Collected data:
——
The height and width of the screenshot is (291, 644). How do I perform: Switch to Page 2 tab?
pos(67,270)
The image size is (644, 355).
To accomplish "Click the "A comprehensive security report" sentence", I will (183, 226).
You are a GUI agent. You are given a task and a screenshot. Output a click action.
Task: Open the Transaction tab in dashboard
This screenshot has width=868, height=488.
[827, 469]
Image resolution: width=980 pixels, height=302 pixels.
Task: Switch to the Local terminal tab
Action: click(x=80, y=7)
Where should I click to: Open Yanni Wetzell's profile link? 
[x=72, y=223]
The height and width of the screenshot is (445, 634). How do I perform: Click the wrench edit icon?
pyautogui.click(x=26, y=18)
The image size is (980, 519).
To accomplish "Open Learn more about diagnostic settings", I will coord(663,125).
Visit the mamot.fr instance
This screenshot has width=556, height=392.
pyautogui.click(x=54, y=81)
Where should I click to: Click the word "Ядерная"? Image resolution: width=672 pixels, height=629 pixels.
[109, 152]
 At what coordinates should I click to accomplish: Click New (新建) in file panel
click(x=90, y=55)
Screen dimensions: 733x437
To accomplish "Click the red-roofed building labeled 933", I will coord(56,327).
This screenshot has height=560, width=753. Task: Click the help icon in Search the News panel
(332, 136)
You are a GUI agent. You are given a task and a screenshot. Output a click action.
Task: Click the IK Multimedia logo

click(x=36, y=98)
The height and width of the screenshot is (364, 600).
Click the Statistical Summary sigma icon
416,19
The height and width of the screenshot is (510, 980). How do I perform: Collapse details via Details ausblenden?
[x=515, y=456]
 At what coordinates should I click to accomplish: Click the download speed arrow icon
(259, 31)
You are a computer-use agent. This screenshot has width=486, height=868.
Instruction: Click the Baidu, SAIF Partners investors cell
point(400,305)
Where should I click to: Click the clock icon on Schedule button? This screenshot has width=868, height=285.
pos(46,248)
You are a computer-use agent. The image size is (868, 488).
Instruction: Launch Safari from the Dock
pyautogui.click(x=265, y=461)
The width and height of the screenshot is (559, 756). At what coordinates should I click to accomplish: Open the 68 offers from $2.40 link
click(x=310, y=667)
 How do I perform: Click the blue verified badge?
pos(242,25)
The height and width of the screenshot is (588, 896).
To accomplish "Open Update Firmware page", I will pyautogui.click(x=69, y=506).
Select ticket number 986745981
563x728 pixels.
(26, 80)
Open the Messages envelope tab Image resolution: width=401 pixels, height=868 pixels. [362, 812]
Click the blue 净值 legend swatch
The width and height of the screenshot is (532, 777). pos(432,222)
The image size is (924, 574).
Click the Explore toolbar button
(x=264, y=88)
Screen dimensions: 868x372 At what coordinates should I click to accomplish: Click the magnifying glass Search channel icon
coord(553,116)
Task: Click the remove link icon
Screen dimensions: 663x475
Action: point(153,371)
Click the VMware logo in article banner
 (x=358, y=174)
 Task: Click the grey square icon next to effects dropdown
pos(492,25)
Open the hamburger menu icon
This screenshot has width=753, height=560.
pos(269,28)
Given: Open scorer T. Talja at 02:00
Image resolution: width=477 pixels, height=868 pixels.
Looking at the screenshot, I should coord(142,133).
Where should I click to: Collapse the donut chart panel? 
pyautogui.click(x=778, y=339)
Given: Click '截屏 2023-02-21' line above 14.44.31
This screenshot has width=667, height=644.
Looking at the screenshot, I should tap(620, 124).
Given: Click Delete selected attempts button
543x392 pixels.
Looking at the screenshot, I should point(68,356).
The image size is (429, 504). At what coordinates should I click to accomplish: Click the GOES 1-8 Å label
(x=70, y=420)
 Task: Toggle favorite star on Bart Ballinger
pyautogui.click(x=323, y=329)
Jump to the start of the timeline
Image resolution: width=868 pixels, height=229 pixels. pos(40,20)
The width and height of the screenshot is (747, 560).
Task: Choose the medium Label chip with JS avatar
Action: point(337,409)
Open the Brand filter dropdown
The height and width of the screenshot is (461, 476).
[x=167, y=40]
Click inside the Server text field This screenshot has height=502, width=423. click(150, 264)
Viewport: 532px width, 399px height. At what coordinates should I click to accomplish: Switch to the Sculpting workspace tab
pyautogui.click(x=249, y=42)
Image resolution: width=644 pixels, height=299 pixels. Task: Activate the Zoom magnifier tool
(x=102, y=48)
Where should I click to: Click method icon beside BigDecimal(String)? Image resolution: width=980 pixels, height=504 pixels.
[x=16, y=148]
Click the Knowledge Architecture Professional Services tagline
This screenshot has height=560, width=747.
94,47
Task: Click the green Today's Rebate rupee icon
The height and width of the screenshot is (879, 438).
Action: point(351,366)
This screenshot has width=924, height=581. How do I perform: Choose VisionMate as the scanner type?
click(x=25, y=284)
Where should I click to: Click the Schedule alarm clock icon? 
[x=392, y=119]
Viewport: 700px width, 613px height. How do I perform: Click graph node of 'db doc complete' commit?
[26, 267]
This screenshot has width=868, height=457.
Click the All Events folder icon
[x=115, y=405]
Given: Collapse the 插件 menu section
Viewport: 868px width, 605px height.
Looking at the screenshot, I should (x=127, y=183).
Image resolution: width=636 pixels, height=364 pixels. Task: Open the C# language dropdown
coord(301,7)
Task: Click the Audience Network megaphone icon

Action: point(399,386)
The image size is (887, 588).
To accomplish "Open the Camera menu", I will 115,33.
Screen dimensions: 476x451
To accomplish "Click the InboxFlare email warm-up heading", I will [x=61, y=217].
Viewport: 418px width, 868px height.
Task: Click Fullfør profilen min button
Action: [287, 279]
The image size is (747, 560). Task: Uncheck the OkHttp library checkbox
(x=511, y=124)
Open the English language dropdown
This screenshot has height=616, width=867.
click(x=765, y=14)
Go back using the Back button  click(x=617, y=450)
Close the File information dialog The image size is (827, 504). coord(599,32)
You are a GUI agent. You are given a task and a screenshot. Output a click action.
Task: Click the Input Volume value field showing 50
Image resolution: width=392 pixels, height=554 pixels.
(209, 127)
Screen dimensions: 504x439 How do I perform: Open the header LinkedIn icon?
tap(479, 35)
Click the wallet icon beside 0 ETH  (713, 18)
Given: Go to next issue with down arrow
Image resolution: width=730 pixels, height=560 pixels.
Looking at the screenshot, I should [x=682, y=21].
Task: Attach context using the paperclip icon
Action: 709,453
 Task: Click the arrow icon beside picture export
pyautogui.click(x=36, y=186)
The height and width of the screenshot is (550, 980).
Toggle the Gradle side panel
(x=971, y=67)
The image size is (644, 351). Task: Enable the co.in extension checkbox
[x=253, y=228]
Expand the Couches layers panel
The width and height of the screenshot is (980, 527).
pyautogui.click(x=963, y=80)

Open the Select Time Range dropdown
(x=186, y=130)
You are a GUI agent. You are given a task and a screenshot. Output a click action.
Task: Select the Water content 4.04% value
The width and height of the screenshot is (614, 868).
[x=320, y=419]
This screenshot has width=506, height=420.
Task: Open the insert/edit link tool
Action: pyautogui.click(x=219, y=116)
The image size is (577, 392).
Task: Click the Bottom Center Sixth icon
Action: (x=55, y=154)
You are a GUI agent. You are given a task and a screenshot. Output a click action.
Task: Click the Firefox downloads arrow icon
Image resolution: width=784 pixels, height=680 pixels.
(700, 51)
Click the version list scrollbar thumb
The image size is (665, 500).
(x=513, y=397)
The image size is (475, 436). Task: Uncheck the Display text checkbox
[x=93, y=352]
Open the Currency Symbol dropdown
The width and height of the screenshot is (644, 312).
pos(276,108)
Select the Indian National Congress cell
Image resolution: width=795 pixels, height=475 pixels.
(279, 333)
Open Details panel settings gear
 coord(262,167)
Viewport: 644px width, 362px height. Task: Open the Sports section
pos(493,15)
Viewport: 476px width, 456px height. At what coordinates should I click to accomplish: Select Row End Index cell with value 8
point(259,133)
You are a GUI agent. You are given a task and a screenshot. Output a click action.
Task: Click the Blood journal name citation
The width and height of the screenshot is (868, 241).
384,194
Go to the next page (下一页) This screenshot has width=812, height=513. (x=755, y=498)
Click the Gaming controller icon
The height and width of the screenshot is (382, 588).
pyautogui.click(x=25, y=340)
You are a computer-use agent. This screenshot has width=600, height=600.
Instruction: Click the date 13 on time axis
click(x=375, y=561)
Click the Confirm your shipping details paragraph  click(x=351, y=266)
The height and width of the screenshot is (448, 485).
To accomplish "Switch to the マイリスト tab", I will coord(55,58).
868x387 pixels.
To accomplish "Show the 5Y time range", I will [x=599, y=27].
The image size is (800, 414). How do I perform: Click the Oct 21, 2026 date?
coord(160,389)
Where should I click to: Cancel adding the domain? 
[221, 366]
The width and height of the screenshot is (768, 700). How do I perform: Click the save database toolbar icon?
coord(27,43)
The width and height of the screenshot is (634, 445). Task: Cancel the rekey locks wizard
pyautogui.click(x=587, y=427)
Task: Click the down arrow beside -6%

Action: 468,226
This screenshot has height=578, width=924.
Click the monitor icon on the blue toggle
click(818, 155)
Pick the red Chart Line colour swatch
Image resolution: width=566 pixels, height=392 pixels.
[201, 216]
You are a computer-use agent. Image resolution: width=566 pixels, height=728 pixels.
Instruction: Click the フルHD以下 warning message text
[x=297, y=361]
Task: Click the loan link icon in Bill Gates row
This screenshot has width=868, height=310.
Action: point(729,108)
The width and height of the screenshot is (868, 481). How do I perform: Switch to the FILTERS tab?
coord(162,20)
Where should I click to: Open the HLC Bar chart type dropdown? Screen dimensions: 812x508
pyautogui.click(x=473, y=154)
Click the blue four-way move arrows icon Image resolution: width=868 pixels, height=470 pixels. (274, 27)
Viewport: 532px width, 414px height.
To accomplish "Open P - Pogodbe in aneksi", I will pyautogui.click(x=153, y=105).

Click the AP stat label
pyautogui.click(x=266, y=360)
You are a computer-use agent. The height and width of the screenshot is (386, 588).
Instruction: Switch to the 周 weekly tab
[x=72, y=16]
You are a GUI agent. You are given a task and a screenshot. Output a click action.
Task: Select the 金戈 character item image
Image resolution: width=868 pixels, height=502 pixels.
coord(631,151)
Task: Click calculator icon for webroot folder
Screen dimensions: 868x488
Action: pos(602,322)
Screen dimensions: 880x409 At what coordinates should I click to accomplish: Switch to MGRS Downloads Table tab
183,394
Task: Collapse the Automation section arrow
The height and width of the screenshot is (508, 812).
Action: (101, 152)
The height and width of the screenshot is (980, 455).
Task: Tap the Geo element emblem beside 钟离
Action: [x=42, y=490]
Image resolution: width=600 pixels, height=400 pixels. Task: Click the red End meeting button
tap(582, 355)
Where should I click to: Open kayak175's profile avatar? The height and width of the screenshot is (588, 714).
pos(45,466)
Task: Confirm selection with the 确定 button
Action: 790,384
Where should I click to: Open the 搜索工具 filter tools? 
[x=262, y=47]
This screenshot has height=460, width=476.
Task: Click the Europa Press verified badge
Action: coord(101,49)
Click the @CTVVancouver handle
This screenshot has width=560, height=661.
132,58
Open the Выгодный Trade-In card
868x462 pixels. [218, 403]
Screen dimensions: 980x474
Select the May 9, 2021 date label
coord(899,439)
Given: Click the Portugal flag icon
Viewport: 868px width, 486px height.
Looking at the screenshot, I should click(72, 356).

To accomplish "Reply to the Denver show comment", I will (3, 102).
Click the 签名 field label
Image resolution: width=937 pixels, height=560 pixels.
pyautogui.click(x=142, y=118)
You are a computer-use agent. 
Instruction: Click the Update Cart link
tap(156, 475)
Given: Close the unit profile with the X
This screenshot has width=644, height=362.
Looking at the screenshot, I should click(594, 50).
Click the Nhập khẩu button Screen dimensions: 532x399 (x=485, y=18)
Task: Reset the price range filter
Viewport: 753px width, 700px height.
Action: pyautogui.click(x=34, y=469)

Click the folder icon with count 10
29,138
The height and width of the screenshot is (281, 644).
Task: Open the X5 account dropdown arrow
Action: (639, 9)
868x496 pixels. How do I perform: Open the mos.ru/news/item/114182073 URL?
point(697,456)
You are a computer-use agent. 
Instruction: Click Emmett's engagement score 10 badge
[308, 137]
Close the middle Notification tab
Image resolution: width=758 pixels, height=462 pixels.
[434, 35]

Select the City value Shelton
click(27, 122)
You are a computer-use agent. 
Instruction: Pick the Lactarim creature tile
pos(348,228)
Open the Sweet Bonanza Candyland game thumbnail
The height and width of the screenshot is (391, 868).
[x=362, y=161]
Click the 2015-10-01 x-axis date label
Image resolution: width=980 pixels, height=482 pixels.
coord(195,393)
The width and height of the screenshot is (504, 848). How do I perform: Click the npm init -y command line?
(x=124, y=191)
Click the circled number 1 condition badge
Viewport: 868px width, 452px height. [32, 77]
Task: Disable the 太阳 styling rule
——
## Exercise
The lines above that hold "computer" are the result; show every one of them.

## Written solution
You are a computer-use agent. This screenshot has width=486, height=868.
You are a computer-use agent. The image size is (868, 488).
You are a computer-use agent. This screenshot has width=600, height=600.
You are a computer-use agent. Image resolution: width=566 pixels, height=728 pixels.
You are a computer-use agent. The height and width of the screenshot is (386, 588).
You are a computer-use agent. 
You are a computer-use agent. 
You are a computer-use agent. 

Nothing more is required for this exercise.